Wednesday, November 11, 2020

Samatta Fenerbahçe'nin hücum presine katkı veriyor mu?

25 Temmuz'da Saha İçi YouTube kanalında yayınladığım Samatta raporunda oyuncunun geriden hücum başlatan rakiplerine bastığı anlarda fark ettiğim bi zaafına değinmiştim. Samatta sıklıkla topla oynayan rakibinin bariz şekilde topu götüreceği, ya da pas atarken geçirmek zorunda olduğu alandan ziyade rakibinin üstüne doğru koşarak, kendi baskısını etkisizleştiriyordu.

Konyaspor karşısında Fenerbahçe mağlubiyetle tanışırken, Abdülkerim Bardakçı'nın baskısız oyun kurulumuna defalarca izin verdiğine tanıklık ettik. Samatta'nın ön alan baskısındaki bireysel tercihleri ve Pelkas ile uyumunda Rapor videosuyla örtüşen bazı zaaflar vardı.

Maçın ilk üç dakikası içinde, Rapor videosunda verdiğim örneklerin karbon kopyalarını görmek mümkün. Bence sarı okların gösterdiği yönlere hareket etmeliydi.



Konya maçından üçüncü örnekte Fenerbahçe dikine pasın atıldığı yerdeki baskısıyla topu kazanıyor ama Samatta'nın açı kapama eksiği bundan bağımsız.
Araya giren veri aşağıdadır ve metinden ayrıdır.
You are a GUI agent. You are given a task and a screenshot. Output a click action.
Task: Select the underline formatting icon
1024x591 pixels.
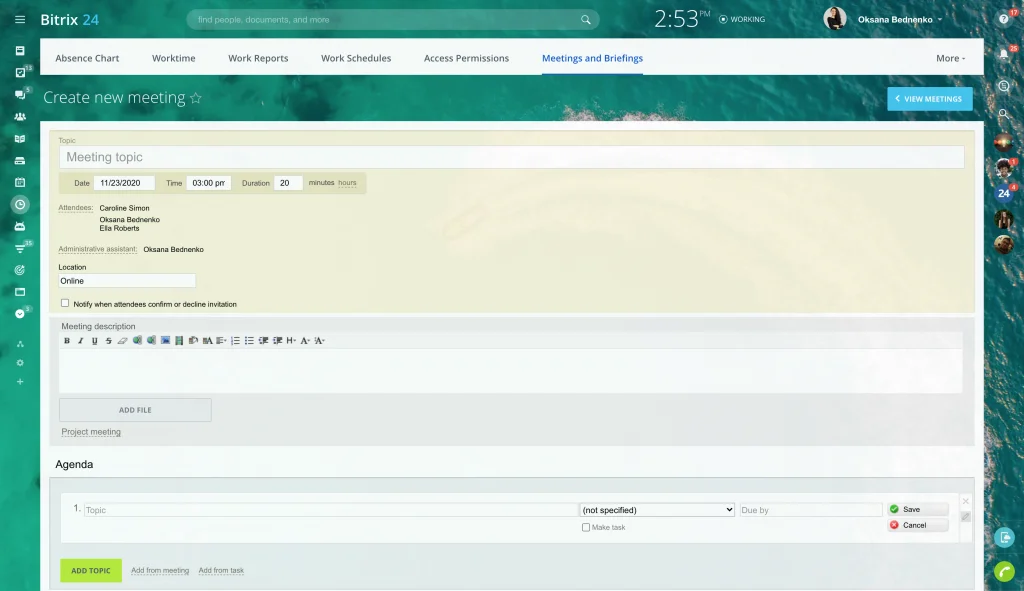pos(94,340)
Konyaspor'a karşı Fenerbahçe'nin savunmadaki dizilişi 4-4-2 şeklindeydi. Pelkas ve Samatta'nın ön alan baskısındaki uyumları bazı pozisyonlarda beklenenin çok altındaydı. 

19. dakikanın başında Pelkas'ın kaleciye baskısına Samatta'nın merkez pasını kapayarak destek vermesi gerekirdi. 
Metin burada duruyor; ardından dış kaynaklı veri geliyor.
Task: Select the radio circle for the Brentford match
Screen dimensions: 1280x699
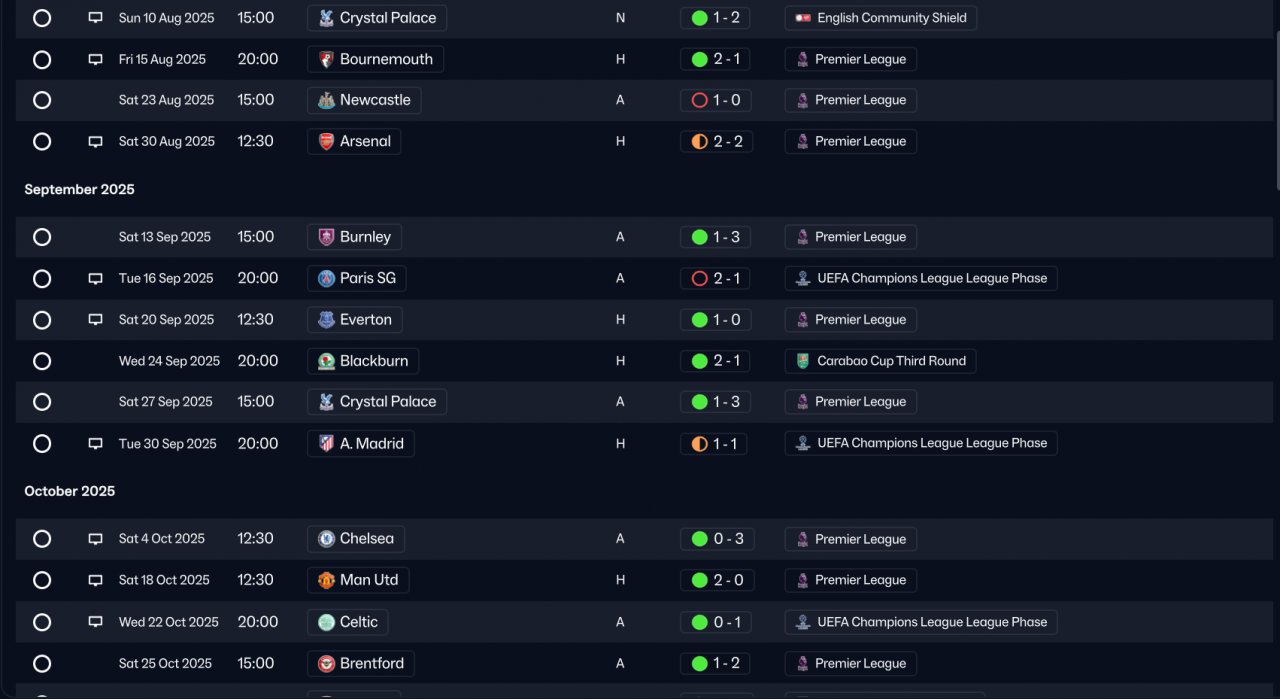Action: point(42,663)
40. dakikadaki bu pozisyonda Samatta'nın Jevtovic'i oyun kurmak için rahat bırakmasını anlamak güç. Samatta Jevtovic'i takip etmeyince Pelkas'ın çabası da boşa gitmiş. 





Bu maçtan son örnek bu ana kadarkilerin bir özeti gibi. Pelkas'ın sol tarafını yüklendiği ön alan baskısının sağ tarafı Samatta'dan ötürü eksik kalıyor. Topun Konya solundan sağına doğru geçtiği iki anda Samatta kararsız ve atıl. Abdülkerim Bardakçı'nın uzun pasına müdahale girişimi de tanıdık bir açı hatası barındırıyor. 





Erol Bulut'un Fenerbahçe'si geride kalan 8 haftada baskı şiddeti ve rakiplerini kalesinden uzak tutmasıyla öne çıktı. WyScout'a göre PPDA (passes allowed per defensive action) bareminde 10.31 ile ligin en şiddetli pres yapan 5 takımından biri Fenerbahçe. Hasan Gören ve ekibinin verilerine göre ise, sarı-lacivertliler %8.3 ile, ortalamada rakiplerinin ataklarının kendi ceza sahasına ulaşmasına en zor izin veren takım. 

Hocanın topun kaybedildiği yerde geri alınması ve rakiplerin oyun kurarken uzun paslara mecbur bırakılması isteklerini sahada şimdiye dek iyi yansıtan bir takım gördük. Ozan Tufan bu konuda takıma beklendiği şekilde liderlik etti.  Ancak bu baskının takımı daha az yorması adına başlangıcının doğru yapılması çok önemli. 

Konya maçında ön ikilinin yetersiz baskısı ve Caner Erkin'in dayattığı bol dikine paslı yüksek tempo birleşince Fenerbahçe'nin hücum devamlılığı sekteye uğradı ve topun geri kazanılması uzadı. Gustavo ve Ozan'ın Konyaspor maçının her iki yarısında çok geniş alanlar kapamak durumunda kaldığı anlar yaşanmasında baskı başlangıçlarındaki eksikler kadar, Caner'in dayattığı hücumların da rolü vardı. O konuyu Podcast'te detaylıca incelemiştik Sinanla. 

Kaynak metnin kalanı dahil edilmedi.